Что ж, справедливость должна восторжествовать! Пусть эти люди выйдут сюда: Матвей Бабий, Моисей Бараненко и Степан Кривонос.

После этих слов немцам уже не было нужды бороться с шумом. Легедзинцы умолкли сами, невольно отыскивая глазами тех, кого назвал офицер. Пришлось всем троим выйти и отправиться к зовущему их жестом офицеру.

— Смотрите, люди! — Шагнув в сторону, указал на приближающихся к нему легедзинских мужчин тот. — Это только первые из списка. Но там есть и другие!

Стоящие у ямы Иуды, те, кого вы считали добрыми соседями, для того, чтобы выгородить своих соплеменников, легко готовы подставить под удар любого из вас.

«Да яки воны добры соседи? — возмутился кто-то из-за деревьев. — Дня того не було, щоб десь не обдурили простого хохла…»

В саду прокатился ропот. Одни считали, что евреи и в самом деле много хитрили себе в угоду, а другие только тихо возмущались: «Так що ж, за це треба стріляти?»

Офицер дал возможность селянам выговориться, после чего, снова взял слово:

— Повторяю, …тише! За подобное, мы не просто могли бы, мы обязаны расстрелять тех из жидов, что предали честных трудящихся. Скажу больше. Далее мы так и будем делать. Я не вижу причин для каждодневных объяснений того или иного решения администрации села. Нам, в конце концов, надо строить огромную страну, сжаться в кулак, а не рассыпаться на тяжбы и разбирательства по любой выходке евреев. А теперь, внимание…!
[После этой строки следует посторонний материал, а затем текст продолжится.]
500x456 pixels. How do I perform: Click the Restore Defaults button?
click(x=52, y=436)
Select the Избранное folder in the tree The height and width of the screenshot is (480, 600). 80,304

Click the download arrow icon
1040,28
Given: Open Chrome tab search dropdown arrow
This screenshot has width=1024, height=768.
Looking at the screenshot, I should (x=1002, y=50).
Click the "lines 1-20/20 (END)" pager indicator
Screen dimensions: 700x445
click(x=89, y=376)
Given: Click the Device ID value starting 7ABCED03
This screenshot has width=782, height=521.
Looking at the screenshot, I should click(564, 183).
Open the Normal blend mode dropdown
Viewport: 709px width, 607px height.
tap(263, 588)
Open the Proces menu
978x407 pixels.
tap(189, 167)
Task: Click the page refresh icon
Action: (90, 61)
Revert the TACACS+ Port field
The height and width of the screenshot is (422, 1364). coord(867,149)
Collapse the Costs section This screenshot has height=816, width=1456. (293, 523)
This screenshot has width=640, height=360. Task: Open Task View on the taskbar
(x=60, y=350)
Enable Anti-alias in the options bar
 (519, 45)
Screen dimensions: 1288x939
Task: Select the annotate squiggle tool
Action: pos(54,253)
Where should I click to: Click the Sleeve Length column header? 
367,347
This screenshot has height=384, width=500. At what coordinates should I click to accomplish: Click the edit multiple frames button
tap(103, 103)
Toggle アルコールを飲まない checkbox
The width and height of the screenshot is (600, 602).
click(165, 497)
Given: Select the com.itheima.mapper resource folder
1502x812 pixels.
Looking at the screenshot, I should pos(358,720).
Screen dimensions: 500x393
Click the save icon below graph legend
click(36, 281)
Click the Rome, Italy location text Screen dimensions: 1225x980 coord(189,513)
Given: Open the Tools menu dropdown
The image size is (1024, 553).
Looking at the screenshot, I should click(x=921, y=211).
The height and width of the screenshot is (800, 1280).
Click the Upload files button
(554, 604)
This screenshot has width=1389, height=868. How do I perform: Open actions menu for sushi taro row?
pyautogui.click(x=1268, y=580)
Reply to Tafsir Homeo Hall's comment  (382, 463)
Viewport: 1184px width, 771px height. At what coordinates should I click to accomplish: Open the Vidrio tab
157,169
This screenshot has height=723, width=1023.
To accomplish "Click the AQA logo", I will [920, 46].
Офицер подозвал к себе кого-то из солдат и спросив его: «Waffen bereit?[2]», кивнул в сторону стоящих рядом крестьян и скомандовал: «Gebt Ihnen[3]».

Тот, кому отдали распоряжение, подошел к своим товарищам, взял у них три автомата и, приблизившись к вызванным Винклером из толпы мужчинам, поочередно вручил каждому из них оружие.

— Эти евреи — ваши враги, — сказал в спину опешивших селян офицер, — их собратья писали коммунистам на вас доносы. У нас в руках сейчас часть местного архива. Если вы не верите, приходите после этого скорбного мероприятия в «Приемную» майора Ремера, мы дадим вам почитать эти «труды».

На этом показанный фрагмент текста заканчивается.